2.5.10 The First Danish Hold Back Escrow Agreement between the Danish
Purchaser and the Danish Seller, Schedule B.1.
2.5.11 The Second Danish Hold Back Escrow Agreement between the
Danish Purchaser and the Danish Seller, Schedule B.2.
2.5.12 The First Danish Conditional Escrow Agreement between the
Danish Purchaser and the Danish Seller, Schedule B.3.
2.5.13 The Second Danish Conditional Escrow Agreement between the
Danish Purchaser and the Danish Seller, Schedule B.4.

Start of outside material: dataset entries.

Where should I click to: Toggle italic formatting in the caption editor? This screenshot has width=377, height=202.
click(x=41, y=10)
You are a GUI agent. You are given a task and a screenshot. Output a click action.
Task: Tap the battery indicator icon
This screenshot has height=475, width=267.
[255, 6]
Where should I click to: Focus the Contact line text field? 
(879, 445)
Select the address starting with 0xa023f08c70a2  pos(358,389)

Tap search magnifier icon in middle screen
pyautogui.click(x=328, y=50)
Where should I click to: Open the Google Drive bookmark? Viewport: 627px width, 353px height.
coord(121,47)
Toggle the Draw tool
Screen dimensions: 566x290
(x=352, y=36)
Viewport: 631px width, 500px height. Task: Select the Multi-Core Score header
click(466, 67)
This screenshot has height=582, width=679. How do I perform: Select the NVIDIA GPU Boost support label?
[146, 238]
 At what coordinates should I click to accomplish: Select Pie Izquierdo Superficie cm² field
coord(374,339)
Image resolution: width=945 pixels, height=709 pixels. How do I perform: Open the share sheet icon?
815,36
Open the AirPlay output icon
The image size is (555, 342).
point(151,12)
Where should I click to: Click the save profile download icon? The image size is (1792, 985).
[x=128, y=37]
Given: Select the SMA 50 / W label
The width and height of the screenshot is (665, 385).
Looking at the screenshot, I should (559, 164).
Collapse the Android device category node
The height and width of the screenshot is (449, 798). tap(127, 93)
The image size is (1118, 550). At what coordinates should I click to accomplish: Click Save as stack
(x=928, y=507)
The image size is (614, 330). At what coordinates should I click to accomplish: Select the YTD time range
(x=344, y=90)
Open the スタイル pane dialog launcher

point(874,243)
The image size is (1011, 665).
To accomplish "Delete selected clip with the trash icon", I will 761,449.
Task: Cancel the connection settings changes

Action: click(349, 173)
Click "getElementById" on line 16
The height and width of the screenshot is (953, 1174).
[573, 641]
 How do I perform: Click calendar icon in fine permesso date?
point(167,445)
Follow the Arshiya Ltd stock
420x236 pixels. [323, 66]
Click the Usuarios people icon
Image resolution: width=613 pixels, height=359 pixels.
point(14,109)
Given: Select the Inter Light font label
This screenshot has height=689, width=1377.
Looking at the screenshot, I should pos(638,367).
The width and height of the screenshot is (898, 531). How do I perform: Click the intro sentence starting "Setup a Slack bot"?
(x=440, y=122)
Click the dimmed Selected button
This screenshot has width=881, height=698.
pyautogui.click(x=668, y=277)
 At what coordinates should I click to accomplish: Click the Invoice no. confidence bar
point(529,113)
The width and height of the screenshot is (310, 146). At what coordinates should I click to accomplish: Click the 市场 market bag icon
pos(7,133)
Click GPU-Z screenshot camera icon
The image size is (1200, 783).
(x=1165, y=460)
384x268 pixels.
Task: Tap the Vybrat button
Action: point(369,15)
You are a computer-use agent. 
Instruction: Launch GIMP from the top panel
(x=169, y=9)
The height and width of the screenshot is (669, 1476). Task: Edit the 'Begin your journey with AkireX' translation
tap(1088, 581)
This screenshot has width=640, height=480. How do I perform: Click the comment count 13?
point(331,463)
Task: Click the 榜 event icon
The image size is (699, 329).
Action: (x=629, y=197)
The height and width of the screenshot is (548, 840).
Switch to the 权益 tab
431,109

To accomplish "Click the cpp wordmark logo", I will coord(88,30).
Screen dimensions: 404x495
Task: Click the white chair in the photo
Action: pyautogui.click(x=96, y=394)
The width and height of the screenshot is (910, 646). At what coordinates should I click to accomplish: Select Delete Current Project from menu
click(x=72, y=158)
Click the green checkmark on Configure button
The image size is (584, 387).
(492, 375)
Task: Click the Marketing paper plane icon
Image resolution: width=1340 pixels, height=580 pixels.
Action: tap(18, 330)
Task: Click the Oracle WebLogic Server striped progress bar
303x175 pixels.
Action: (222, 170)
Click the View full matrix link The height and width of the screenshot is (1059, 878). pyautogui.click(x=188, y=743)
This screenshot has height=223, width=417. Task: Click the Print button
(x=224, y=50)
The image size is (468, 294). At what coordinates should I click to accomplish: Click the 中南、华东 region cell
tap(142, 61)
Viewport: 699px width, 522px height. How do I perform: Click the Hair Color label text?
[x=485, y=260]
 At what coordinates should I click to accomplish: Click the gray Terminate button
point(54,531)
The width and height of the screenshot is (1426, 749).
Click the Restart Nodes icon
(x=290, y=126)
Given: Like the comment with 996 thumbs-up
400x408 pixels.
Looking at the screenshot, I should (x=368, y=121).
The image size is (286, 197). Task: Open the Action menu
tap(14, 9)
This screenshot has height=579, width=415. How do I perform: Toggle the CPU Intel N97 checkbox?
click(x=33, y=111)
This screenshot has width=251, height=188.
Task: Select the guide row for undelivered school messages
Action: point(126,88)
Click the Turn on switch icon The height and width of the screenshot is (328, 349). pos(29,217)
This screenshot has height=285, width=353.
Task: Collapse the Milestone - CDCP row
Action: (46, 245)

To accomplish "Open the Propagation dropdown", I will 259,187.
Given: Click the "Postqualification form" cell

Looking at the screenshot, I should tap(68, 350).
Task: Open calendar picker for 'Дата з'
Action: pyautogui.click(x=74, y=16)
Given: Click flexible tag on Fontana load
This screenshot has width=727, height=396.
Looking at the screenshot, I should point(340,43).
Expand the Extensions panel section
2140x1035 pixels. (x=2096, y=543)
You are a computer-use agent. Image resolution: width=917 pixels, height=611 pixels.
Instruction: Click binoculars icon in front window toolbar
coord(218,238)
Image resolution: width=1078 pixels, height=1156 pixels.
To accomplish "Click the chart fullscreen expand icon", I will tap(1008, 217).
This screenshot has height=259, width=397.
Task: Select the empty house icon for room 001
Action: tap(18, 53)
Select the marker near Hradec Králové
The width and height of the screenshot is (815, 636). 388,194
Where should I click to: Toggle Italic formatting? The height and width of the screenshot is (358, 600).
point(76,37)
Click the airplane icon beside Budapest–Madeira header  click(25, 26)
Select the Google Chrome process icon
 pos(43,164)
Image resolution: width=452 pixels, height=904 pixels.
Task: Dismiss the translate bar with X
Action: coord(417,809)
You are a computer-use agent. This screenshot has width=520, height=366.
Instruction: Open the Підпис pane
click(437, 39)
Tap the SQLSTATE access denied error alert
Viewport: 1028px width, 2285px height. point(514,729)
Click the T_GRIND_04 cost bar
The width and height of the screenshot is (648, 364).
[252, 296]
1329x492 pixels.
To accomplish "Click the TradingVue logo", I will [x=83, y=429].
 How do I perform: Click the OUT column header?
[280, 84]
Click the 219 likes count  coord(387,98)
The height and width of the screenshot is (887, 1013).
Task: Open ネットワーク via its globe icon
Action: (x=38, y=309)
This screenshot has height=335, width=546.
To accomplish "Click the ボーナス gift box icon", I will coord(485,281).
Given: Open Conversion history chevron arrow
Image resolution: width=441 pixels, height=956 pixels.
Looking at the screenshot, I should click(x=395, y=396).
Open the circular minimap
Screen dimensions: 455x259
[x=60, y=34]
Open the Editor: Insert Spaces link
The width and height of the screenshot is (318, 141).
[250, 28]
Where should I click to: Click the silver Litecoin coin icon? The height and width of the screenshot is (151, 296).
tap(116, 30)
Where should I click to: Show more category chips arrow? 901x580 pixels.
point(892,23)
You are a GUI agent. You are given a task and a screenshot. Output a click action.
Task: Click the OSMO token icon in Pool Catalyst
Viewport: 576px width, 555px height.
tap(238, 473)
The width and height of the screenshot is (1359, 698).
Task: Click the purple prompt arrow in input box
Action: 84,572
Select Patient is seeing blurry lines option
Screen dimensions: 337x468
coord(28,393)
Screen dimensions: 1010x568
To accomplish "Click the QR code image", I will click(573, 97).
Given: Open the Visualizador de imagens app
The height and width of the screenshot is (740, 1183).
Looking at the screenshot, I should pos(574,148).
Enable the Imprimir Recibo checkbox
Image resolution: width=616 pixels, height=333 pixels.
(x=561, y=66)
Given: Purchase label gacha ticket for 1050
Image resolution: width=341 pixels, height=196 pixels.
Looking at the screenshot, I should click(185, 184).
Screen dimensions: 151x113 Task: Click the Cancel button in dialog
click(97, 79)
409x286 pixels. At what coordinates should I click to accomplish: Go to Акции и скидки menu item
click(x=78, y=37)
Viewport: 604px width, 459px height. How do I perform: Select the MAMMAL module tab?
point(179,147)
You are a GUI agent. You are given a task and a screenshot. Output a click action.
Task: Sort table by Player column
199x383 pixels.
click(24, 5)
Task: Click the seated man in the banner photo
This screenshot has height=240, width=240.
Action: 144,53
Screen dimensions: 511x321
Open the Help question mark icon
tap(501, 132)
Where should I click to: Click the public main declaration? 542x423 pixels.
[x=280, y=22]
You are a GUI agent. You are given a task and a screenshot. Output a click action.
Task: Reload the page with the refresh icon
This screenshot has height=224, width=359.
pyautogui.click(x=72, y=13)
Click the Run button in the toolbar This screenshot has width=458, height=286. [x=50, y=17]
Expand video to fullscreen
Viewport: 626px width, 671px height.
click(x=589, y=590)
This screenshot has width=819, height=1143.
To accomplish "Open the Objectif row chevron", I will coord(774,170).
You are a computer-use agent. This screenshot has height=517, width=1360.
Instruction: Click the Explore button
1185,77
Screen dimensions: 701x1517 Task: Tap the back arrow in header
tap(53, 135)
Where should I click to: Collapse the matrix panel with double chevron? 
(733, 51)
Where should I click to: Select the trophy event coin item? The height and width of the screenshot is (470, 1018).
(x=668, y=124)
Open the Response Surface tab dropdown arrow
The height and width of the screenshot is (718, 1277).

2.5.14 The Sublease Agreement between the Danish Purchaser and the
Danish Seller. Schedule B.10.
2.5.15 The Service Agreement between the Danish Purchaser and the
Danish Seller, Schedule B.6.
2.5.16 The Polish Hold-Back Escrow Agreement between the Principal
Purchaser and the Polish Seller, Schedule F.1.
2.5.17 The Intel Guaranty issued by the Principal Purchaser, Schedule
B.11.
2.6 The Principal Purchaser agrees to procure the incorporation of the
Polish Purchaser without undue delay and pursuant hereto to procure the
execution by the Polish Purchaser of the Polish Business Agreement
between the Polish Seller and the Polish Purchaser, relating to the
sale and transfer of the Polish Business in the same or substantially
the same form as Schedule F. Furthermore, the Principal Purchaser
agrees to use reasonable commercial efforts to procure the consummation
by the Polish Purchaser of the transactions contemplated by the Polish
Business Agreement without undue delay.
2.7 The Danish Seller agrees to procure the execution by the Polish Seller
of the Polish Business Agreement between the Polish Seller and the
Polish Purchaser, relating to the sale and transfer of the Polish
Business in the same or substantially the same form as Schedule F.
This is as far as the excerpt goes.